In Rwanda, a journalist with critical look at Kagame’s government dies in suspicious circumstances.

If Rwanda is developing fast and experimenting a more than interesting economic growth, it is still an issue to tell what you really think in this country, particularly if you do not have a good feeling about the government of Paul Kagame. President since 2000, Kagame is praised for its economic policy and criticized for his repression of the freedom of expression at the same time, and what happened lately is not going to make things easier.

A famous journalist, notorious for regularly criticizing Paul Kagame’s government and the lack of freedoms in the country, was killed in a motorbike accident four days ago in Kimihurura, not so far from Kigali, the Rwandan capital city. The 44-year-old man, called John Williams Ntwali, was the passenger of the motorbike which was hit by a car on January 18 at 2.50 am. The driver was put under arrest, but the Non-Governmental Organization HRW (Human Rights Watch) is talking about suspicious conditions.

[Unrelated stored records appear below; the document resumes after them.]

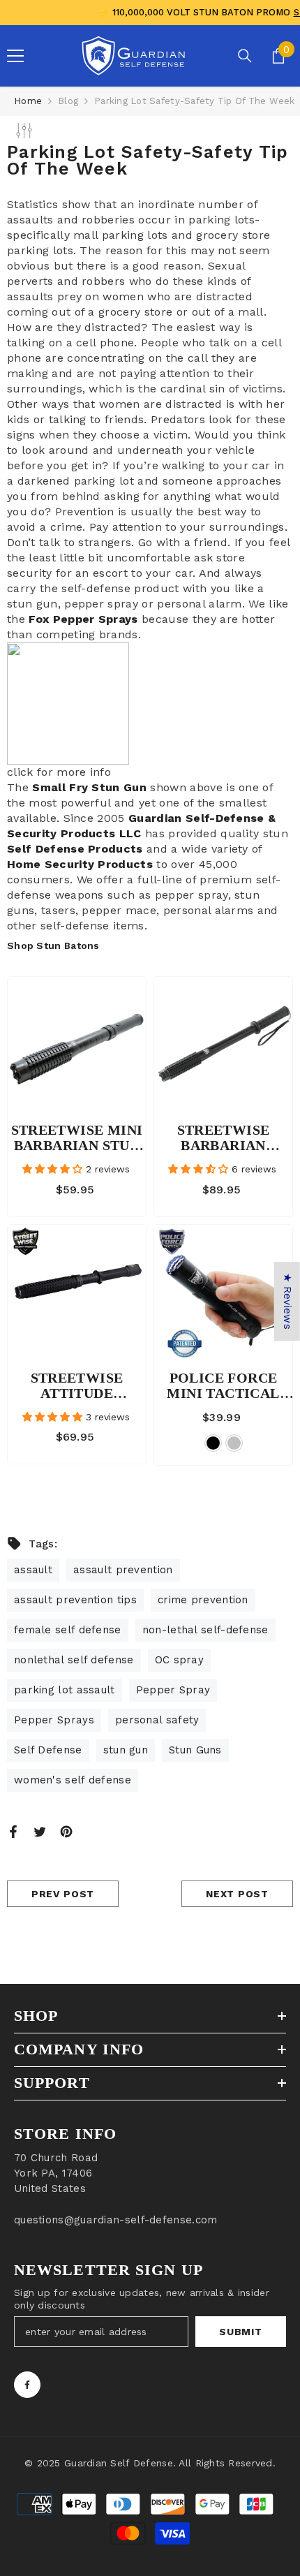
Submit (240, 2331)
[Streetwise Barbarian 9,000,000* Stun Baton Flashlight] (223, 1046)
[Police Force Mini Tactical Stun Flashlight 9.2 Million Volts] (223, 1294)
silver (234, 1443)
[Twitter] (39, 1831)
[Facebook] (13, 1831)
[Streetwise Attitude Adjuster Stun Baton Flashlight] (77, 1294)
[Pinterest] (66, 1831)
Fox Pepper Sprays (83, 619)
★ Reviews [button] (287, 1301)
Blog (68, 101)
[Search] (245, 55)
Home (28, 101)
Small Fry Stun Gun (89, 787)
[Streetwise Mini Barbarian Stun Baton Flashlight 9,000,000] (77, 1046)
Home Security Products (80, 864)
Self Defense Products (75, 848)
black (213, 1443)
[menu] (15, 55)
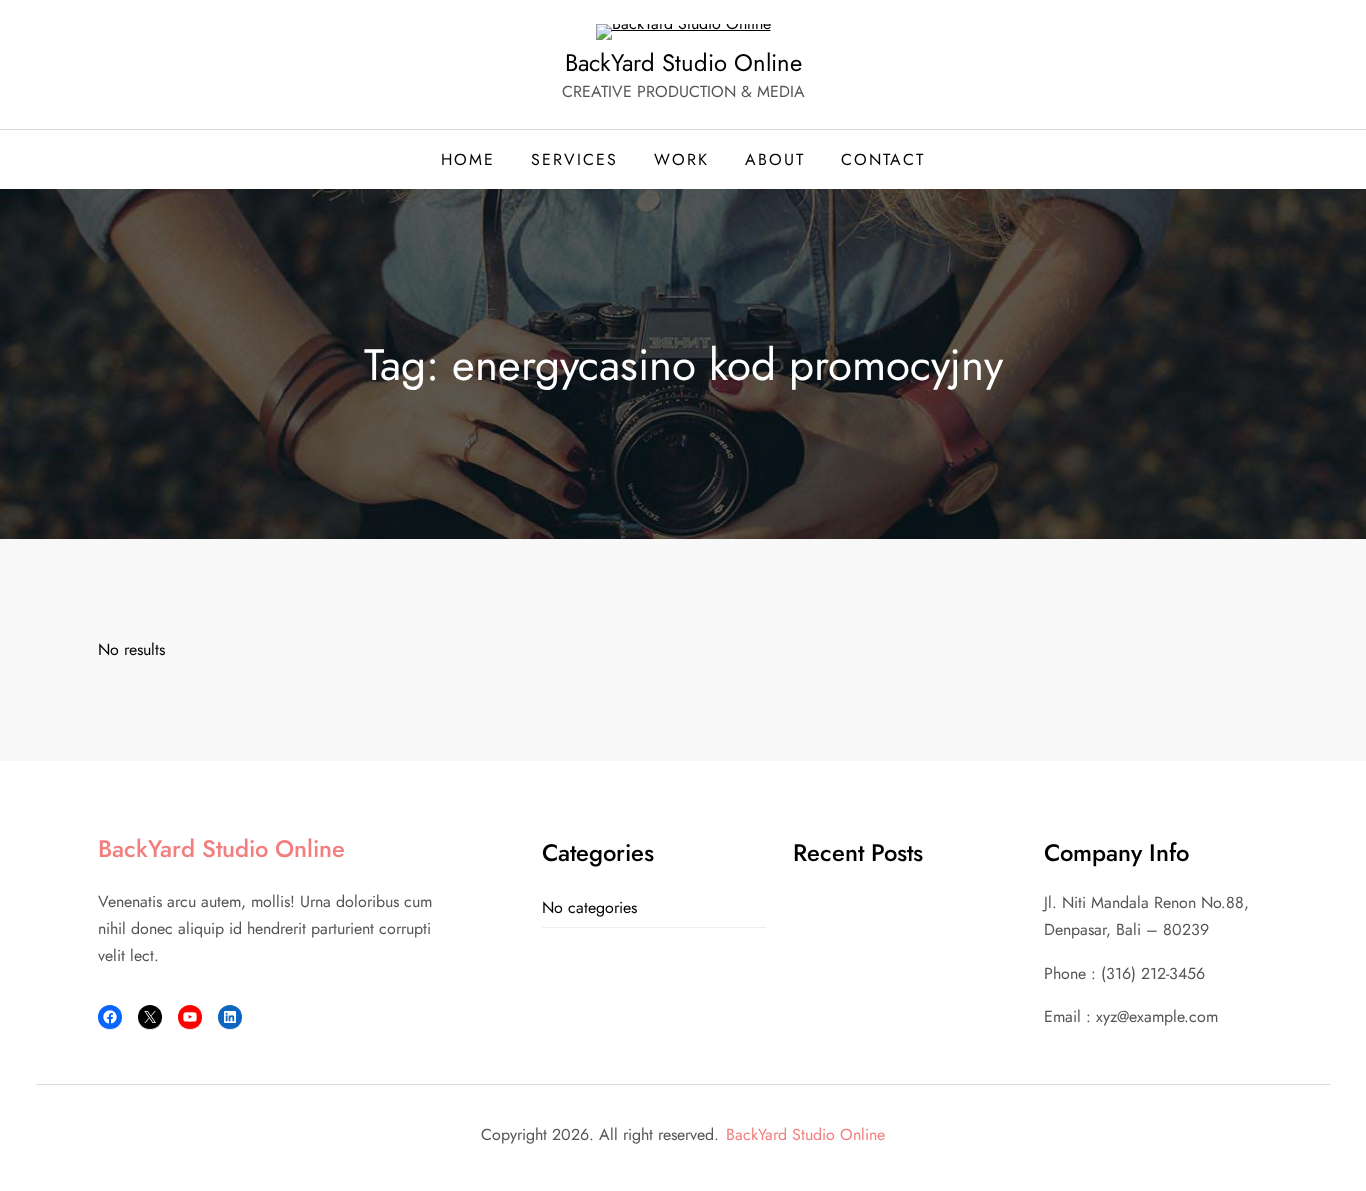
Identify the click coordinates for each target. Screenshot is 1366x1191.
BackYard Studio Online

The one who was chief editor of the newspaper The Chronicles was regularly setting up reports about the political repression enforced by Kagame’s government in Rwanda. Lewis Mudge, Central Africa manager for HWR, called for a quick investigation based on international expertise in order to clarify the situation and determine whether or not the journalist was murdered.

In Rwanda, freedom of speech, freedom of expression and freedom of the press are narrowly watched over by the government, who has been ruling the country for more than twenty years now and the end of the genocide that made about 800 000 casualties in the end of the nineties. According to Reporters Without Borders, Rwanda is ranking 136 out of 180 countries for the freedom of the press. The NGO is also claiming that 8 professionals have been killed or disappeared in Rwanda since 1996, while 35 had to leave the country and went into exile.